Après une ultime rencontre lundi, les tentatives de la CFDT et de ses alliés pour obtenir une amélioration de la réforme de 2023 se soldent par un échec cuisant. Le premier ministre a annoncé qu’il allait recevoir les partenaires sociaux dans la matinée pour chercher « une voie de passage ».
Et au bout du bout, l’échec. Après seize journées de négociations étalées sur plus de quatre mois ; après un ultime report décidé le 17 juin pour tenter d’arracher une bribe de compromis ; après un ultime après-midi de discussions de plus en plus tendues lundi 23 juin ; après une dernière suspension de séance… Le « conclave » sur les retraites s’est achevé sans accord peu avant 23 heures lundi.
Devant la presse, Yvan Ricordeau, numéro deux de la CFDT, a acté le fiasco des échanges qui se sont éternisés depuis le 27 février entre deux organisations patronales (Medef et CPME) et trois syndicats (CFDT, CFE-CGC, CFTC) – l’U2P, la CGT et FO ont quitté le navire mi-mars.
« Le patronat a fermé la porte aux syndicats, notamment sur la proposition que les salariés les plus exposés à la pénibilité n’aient pas le même effort à faire que les autres » sur l’âge de départ, a exposé le négociateur syndical en chef.
Depuis quatre mois, il pèse de tout le poids de la CFDT pour tenter d’arracher un accord pas trop déshonorant et obtenir de la part des représentants des employeurs ce qu’il est devenu commun d’appeler des « bougés ». « La discussion s’arrête », a-t-il conclu. L’amertume pointe. « Pour aboutir, il fallait être deux. Le patronat a clairement poursuivi sa stratégie de l’échec », a-t-il déploré. (...)
Pourquoi la position du patronat aurait-elle été différente ? Dès le départ, le premier ministre avait indiqué que, faute d’accord, la réforme de 2023 pleine et entière continuerait de s’appliquer, ce qui convenait parfaitement aux employeurs.
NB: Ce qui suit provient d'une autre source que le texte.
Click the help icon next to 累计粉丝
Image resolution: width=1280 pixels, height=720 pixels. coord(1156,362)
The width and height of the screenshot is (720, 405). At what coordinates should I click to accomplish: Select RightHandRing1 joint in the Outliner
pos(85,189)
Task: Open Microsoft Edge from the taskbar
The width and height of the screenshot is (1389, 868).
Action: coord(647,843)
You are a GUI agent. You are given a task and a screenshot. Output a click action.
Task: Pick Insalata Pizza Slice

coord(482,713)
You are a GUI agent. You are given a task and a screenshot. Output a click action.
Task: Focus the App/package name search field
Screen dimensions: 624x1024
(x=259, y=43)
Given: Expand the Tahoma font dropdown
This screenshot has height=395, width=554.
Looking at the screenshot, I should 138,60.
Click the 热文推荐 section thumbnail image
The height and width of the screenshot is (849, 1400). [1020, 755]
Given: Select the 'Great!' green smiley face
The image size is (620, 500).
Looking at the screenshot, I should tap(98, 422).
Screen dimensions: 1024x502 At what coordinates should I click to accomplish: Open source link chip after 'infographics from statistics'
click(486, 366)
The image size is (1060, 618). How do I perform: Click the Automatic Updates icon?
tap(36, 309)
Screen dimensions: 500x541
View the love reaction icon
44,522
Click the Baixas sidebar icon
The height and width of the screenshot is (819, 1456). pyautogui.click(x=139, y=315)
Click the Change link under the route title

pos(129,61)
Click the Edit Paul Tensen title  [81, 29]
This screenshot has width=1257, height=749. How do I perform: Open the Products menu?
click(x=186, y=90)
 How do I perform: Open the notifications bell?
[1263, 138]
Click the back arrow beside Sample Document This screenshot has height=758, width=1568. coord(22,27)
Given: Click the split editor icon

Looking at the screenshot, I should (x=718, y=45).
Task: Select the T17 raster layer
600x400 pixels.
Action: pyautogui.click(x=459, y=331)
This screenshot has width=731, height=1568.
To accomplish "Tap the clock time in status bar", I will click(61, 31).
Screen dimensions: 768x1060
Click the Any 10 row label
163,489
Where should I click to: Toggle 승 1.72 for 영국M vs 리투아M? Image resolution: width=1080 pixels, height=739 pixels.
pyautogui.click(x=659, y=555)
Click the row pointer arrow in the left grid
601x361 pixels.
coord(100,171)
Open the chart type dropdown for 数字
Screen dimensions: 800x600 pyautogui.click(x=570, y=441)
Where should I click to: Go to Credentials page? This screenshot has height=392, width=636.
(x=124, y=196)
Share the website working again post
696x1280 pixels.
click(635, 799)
Les positions de négociation étaient biaisées dès l’origine. « On n’y arrivera pas », avait prédit le 17 février Frédéric Souillot, le dirigeant de Force ouvrière (FO).
Les femmes restent les grandes perdantes
Les syndicats n’auront donc rien obtenu, même après avoir accepté d’abandonner leur principal mot d’ordre, celui de modifier l’âge légal de départ. Rien sur les autres mesures d’âge, pas même une légère amélioration de l’âge d’annulation de la décote (celui à partir duquel il est possible d’obtenir une retraite à taux plein, même en l’absence du nombre requis de trimestres de cotisation). Aucune meilleure prise en compte de la pénibilité non plus, qui aurait pu autoriser un départ anticipé à certains travailleurs et travailleuses.
Et pas même une meilleure valorisation de la retraite des femmes, qui sont les grandes perdantes de la réforme de 2023 : malgré une « surcote » de 5 % sur le montant de leur pension, le décalage de l’âge légal leur a très largement fait perdre l’avantage accordé au titre de la maternité et de l’éducation d’un enfant, qui offre jusqu’à huit trimestres de carrière validés par enfant. Ce dernier point était pourtant largement consensuel parmi les participant·es au « conclave ». (...)
Ne pas endosser la responsabilité de l’échec
Las. Les négociateurs syndicaux ont finalement accepté une fois de plus de manger leur chapeau, en relançant les négociations à partir, non du texte du médiateur, mais d’une nouvelle mouture rédigée par le Medef et la CPME. En vain.
Au cours de la soirée, la représentante de la CFTC, Pascale Coton, avait donné les clés du drôle de jeu de lenteur qui s’est tramé dans le bâtiment gouvernemental du VIIe arrondissement qui a abrité toutes les rencontres : « Le premier qui sort portera la responsabilité de l’échec. Nous, nous resterons jusqu’au bout. »
Et jusqu’au bout, les syndicats restés autour de la table ont voulu montrer qu’ils étaient résolus à améliorer le sort des travailleurs et travailleuses âgé·es. Le patronat, lui, refusait de porter le poids de l’échec alors qu’il n’était pas demandeur de la moindre réforme et qu’il n’estimait donc être redevable de rien.
Tous les regards se portent désormais vers François Bayrou. Le premier ministre a gagné six mois de sursis. Mais le sablier s’est vidé. Et déjà, La France insoumise (LFI) appelle à la censure du gouvernement. Jean-Luc Mélenchon a dénoncé sur X « une mascarade sans aucun résultat » dont il a attribué la responsabilité au Parti socialiste (PS).
« Le PS doit assumer cet échec et ses dégâts. Il doit montrer l’exemple pour voter au complet la censure », exhorte-t-il. Aux dernières nouvelles, les socialistes étaient divisés, mais réfléchissaient sérieusement à la question.